__What to work on__
The response should consist of every line below, restated exactly, with no pictures.
══ Entries supplied ══
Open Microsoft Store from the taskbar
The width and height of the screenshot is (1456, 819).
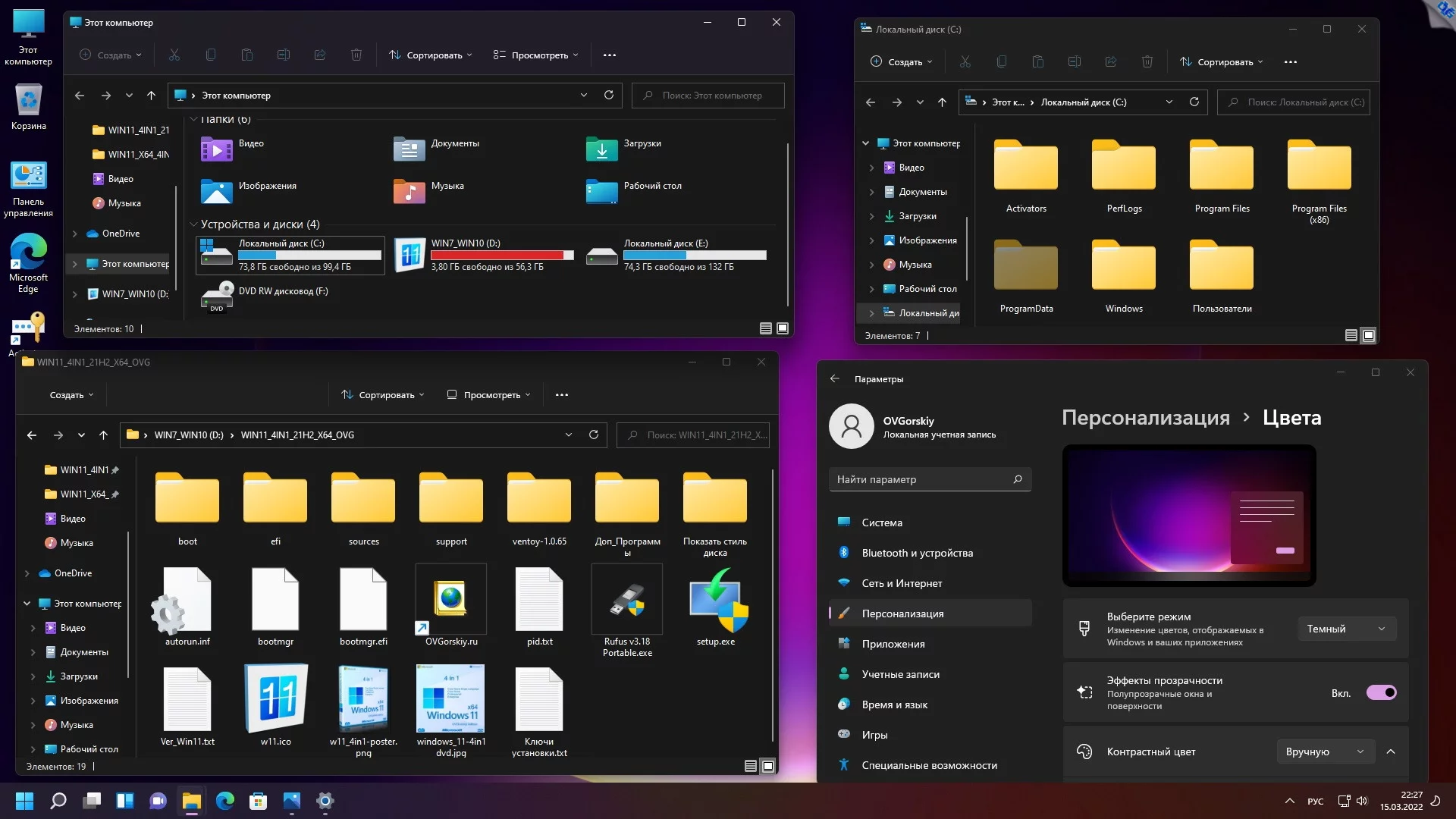click(x=259, y=801)
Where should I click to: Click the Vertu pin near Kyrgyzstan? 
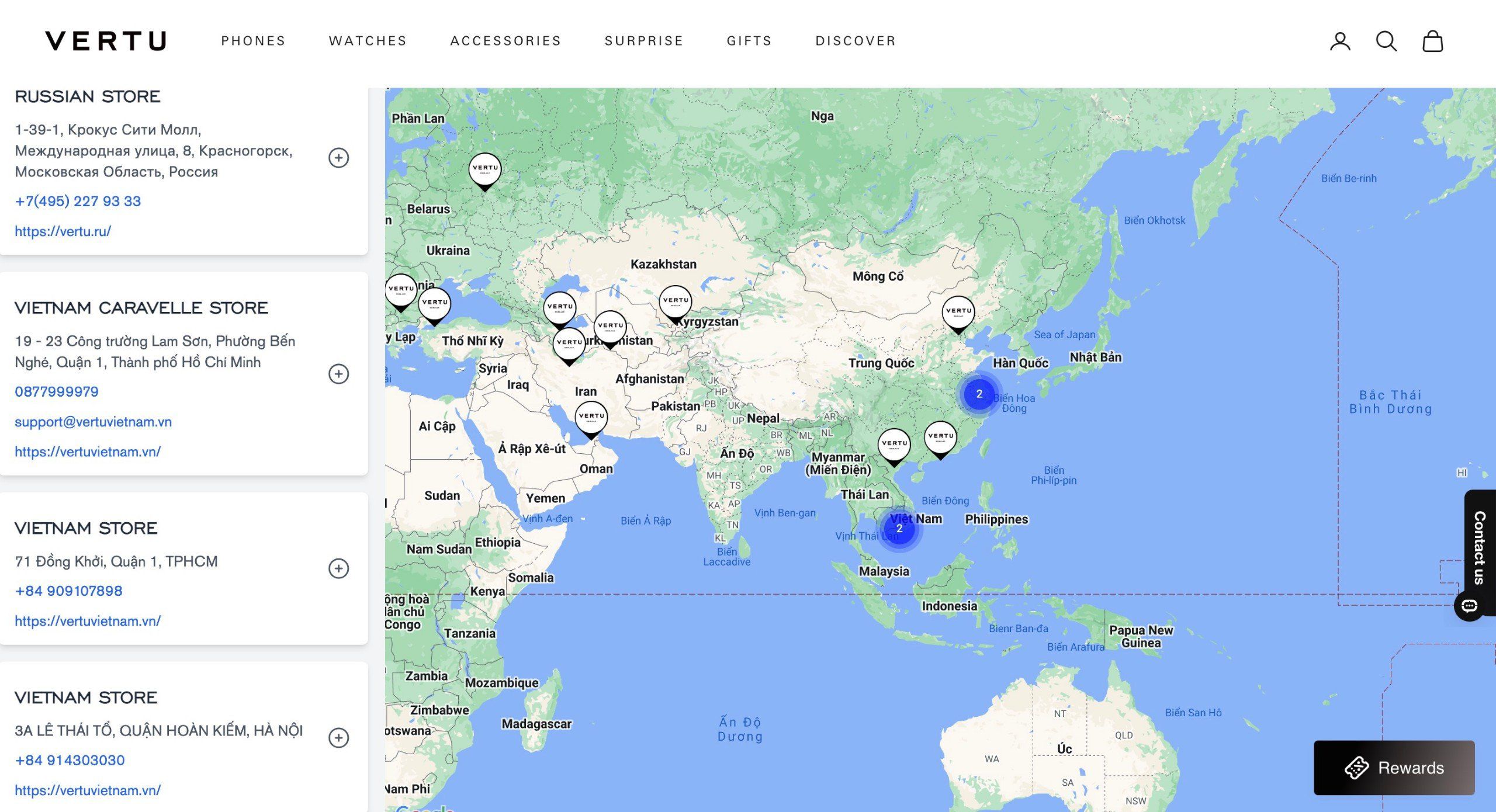(x=676, y=303)
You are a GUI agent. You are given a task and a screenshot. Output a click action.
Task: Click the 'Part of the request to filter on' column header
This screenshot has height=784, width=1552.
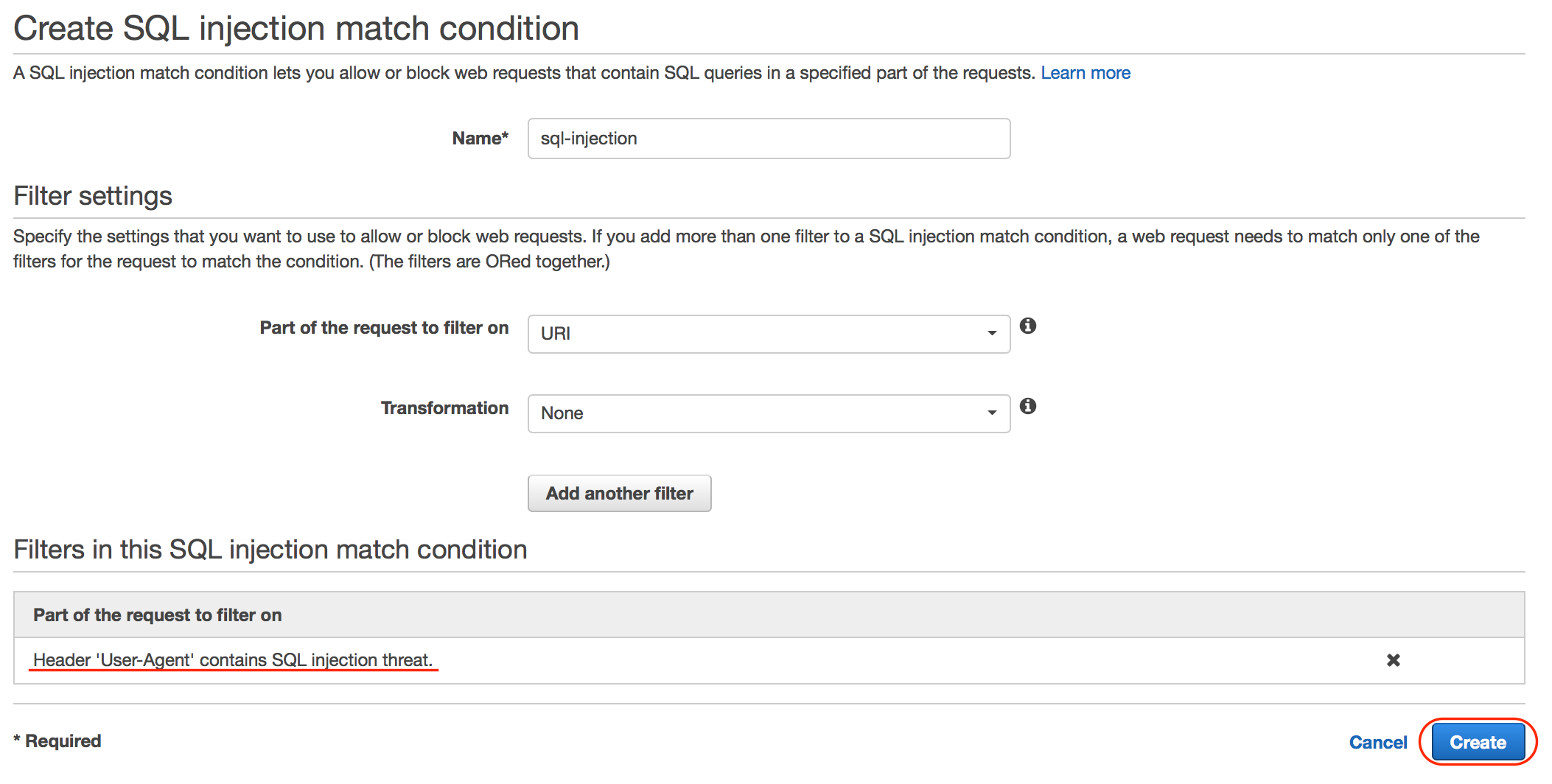pyautogui.click(x=156, y=615)
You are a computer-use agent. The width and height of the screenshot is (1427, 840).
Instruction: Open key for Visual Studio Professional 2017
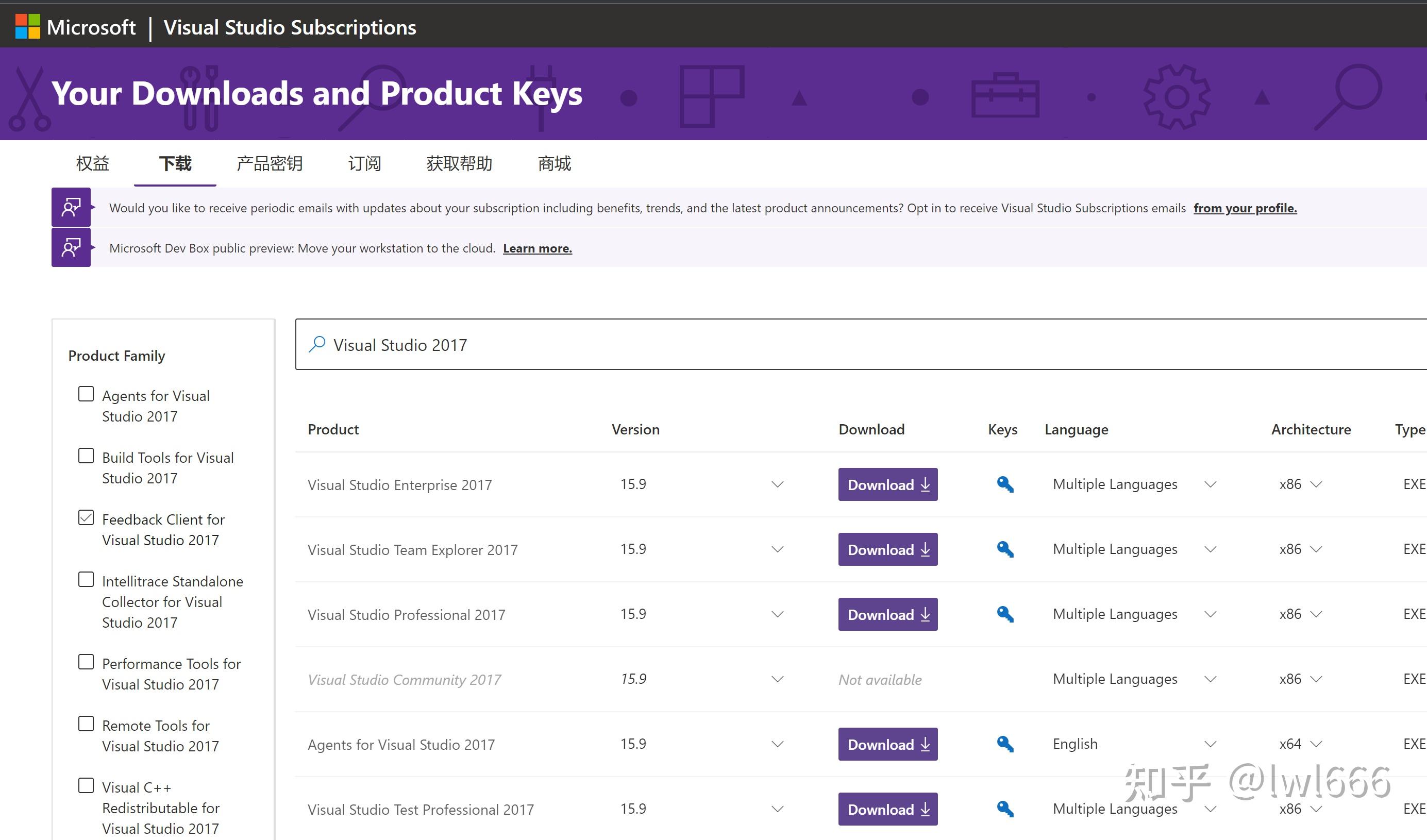tap(1004, 614)
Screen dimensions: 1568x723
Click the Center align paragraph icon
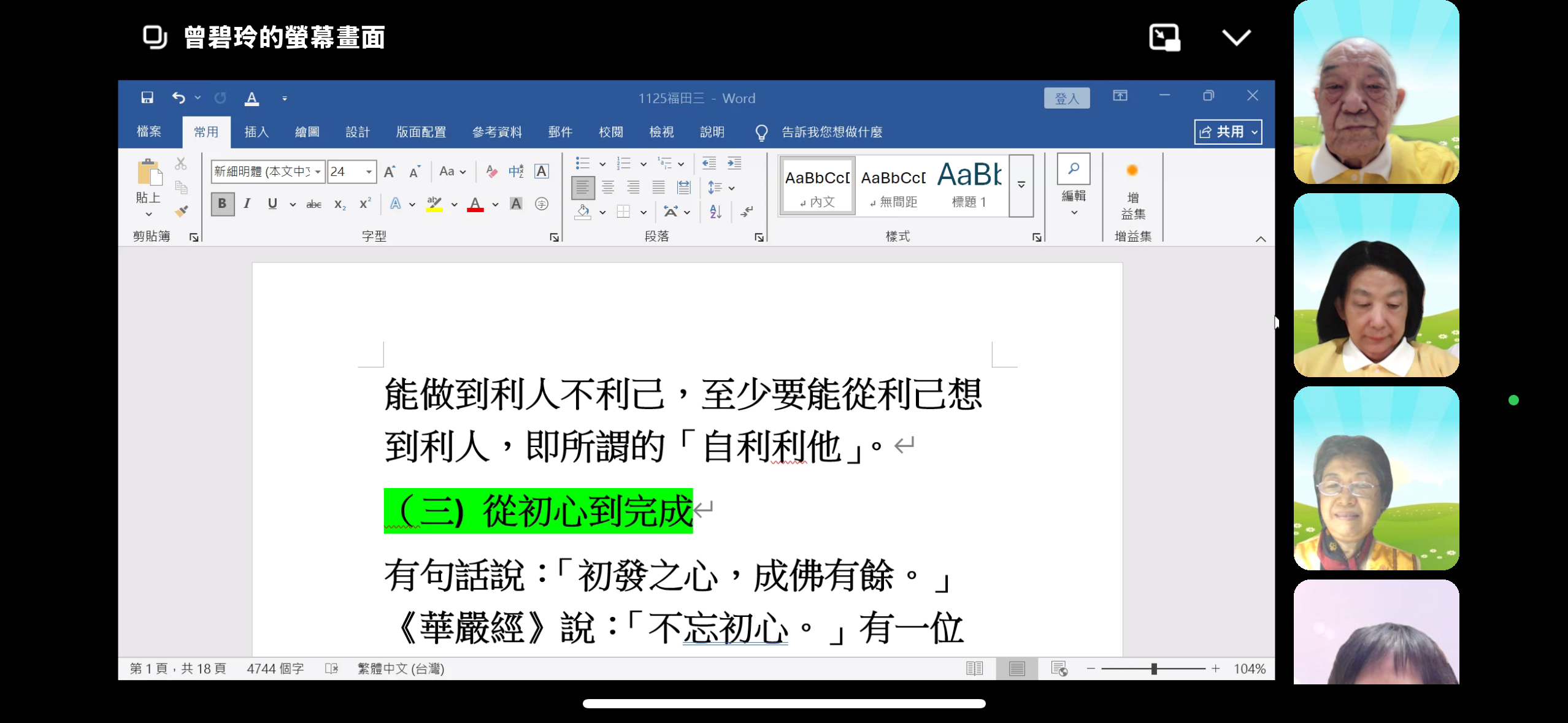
═══
__Answer section__
Open Microsoft Store from the taskbar
The width and height of the screenshot is (1456, 819).
click(x=259, y=801)
Where should I click to: Click the Vertu pin near Kyrgyzstan? 
(x=676, y=303)
You are a GUI agent. You are given a task and a screenshot. Output a click action.
Task: Click the 'Part of the request to filter on' column header
This screenshot has height=784, width=1552.
pyautogui.click(x=156, y=615)
You are a computer-use agent. The width and height of the screenshot is (1427, 840).
Instruction: Open key for Visual Studio Professional 2017
tap(1004, 614)
Screen dimensions: 1568x723
Click the Center align paragraph icon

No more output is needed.